As I look, the flowers seem to be talking to each other. Their petals open and close in a rhythmic pulse, sending signals through the air like radio waves. A vine reaches out from one cluster and tangles around another, pulling nutrients not from the soil but from the sunlight itself, converting it into something tangible that feeds the roots.

“They don’t need us to plant them,” the figure explains. “They needed us to believe they could grow without a gardener’s hand guiding every single sprout. Now that we’ve learned how to ask for what we want and then release the outcome, they thrive on their own momentum.”

I watch as one of those impossible flowers blooms right in front of me, its center spinning slowly like a galaxy viewed from above. Inside the spiral, I see flashes of my life—not the tragic moments or the triumphant ones, but the mundane, quiet things: making coffee too strong, falling asleep on the train, laughing until my sides hurt at a joke that made no sense.

“That’s the secret,” the figure says, their voice dropping to a whisper so soft I have to lean in to hear it over the rustling leaves. “The story isn’t about the big events. It’s about the space between them. The pauses where you breathe. Where you decide to stay, even when everything tells you to run.”
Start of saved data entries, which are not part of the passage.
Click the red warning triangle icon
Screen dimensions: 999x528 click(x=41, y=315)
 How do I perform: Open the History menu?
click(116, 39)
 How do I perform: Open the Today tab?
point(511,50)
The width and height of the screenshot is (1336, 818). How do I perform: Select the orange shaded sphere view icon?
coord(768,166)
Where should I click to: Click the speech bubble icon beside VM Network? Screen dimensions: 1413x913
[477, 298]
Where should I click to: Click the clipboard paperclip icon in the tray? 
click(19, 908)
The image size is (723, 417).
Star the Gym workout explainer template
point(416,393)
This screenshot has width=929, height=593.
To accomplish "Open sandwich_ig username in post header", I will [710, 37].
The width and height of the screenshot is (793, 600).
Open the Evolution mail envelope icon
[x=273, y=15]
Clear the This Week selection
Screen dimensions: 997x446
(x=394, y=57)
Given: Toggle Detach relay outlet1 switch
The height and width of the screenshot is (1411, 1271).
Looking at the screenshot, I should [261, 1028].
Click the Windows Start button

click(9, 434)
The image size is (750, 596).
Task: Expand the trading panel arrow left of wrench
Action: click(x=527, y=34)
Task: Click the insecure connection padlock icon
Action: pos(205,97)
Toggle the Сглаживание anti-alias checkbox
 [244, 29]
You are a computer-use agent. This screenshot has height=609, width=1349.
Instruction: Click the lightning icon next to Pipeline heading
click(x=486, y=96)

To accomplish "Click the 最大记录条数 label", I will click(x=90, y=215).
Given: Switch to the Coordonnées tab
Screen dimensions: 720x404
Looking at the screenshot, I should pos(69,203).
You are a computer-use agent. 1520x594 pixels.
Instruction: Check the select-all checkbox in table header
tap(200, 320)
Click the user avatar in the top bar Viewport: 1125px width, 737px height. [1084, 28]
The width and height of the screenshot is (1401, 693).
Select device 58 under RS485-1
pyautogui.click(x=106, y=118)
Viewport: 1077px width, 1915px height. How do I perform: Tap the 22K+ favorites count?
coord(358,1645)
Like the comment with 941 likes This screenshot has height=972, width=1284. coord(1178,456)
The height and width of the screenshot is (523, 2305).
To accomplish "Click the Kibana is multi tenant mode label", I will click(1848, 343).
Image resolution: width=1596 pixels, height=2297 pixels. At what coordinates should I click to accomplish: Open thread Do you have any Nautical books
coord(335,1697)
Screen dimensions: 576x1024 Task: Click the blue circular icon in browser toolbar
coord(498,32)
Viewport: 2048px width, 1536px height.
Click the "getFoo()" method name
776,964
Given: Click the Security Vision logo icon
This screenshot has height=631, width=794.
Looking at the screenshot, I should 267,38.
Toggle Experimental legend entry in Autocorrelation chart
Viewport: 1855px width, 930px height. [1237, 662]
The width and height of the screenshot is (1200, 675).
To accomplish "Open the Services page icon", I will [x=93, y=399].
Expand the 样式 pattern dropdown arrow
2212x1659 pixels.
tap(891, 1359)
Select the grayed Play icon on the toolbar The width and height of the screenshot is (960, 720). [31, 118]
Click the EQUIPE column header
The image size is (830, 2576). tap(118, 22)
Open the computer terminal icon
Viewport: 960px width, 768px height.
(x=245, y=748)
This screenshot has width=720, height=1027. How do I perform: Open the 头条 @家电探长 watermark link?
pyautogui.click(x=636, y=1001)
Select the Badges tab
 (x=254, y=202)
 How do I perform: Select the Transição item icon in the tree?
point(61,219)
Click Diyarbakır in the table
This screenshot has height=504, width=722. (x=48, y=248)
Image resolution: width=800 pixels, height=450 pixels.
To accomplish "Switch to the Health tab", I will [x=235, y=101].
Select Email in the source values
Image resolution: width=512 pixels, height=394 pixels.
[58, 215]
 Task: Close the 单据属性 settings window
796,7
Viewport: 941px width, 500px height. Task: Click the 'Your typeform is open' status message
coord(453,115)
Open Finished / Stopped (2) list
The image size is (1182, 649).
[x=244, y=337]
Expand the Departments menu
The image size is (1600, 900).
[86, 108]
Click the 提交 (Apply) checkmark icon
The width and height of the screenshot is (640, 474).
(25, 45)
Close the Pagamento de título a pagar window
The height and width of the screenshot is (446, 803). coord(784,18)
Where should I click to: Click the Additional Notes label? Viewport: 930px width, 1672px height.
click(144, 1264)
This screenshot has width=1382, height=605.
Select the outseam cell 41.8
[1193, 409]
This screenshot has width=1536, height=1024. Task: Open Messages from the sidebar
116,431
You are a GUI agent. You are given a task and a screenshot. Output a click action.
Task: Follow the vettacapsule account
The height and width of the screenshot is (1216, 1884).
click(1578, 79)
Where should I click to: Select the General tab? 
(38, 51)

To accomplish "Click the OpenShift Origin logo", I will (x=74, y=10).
I close my eyes for a moment, letting the warmth of the garden seep into my skin. The dog is asleep again, curled up against the base of a tree that looks suspiciously like a giant’s boot, its toe kicking gently in its sleep. Sparks fly from his tail occasionally, illuminating the faces of passersby who are walking through the tapestry—ghosts perhaps? No, they look real. I see my own mother smiling at me from across the garden, though she hasn’t been there for years; a childhood friend waving goodbye as if we’ll meet again soon; a version of myself I’ve lost touch with, wearing clothes I remember liking but forgetting why.

We aren’t alone here after all. We never really were. The library was just full of books that hadn’t been opened yet. The mountain was made of stories waiting to be climbed. And the garden? The garden is made of us—every version, every fragment, every possibility living together in a single, shared heartbeat.

I open my eyes and look at the figure beside me. They seem less solid than they did before, more like a collection of shifting lights that have taken the shape of a person to help guide me through the dark places up there. But their presence is constant, anchored by something deeper now—something that doesn’t need to be guided anymore because I know the way.

“Let’s keep walking,” I say finally, though we don’t move away from our spot immediately. Instead, we just sit a little longer, watching the impossible flowers breathe and change shape around us. “Just for a bit more. Before we go back into the tapestry.”

The figure nods, their form shimmering slightly as if acknowledging the request with a simple gesture. “Then let’s,” they agree. “Let’s watch the garden grow one last moment before we step forward again.”

And so we sit. Side by side in the center of the world that fits inside us now. Listening to the leaves turn pages, watching the flowers bloom without hands, feeling the roots dig deeper into the soil of our shared past until there is no difference between where I end and where you begin. The wind whispers something new, something we haven’t heard before:

*You are enough.*

And for the first time in my life, I believe it completely. Not because someone told me to, not because a figure standing beside me said so, but because looking at all those flowers blooming on their own, seeing the ghosts of friends and family woven into the trees, feeling the dog’s tail spark with joy against the ground—it just makes sense.

We stay here as long as we need to. The garden has infinite time. And in this infinite moment, everything is exactly where it needs to be.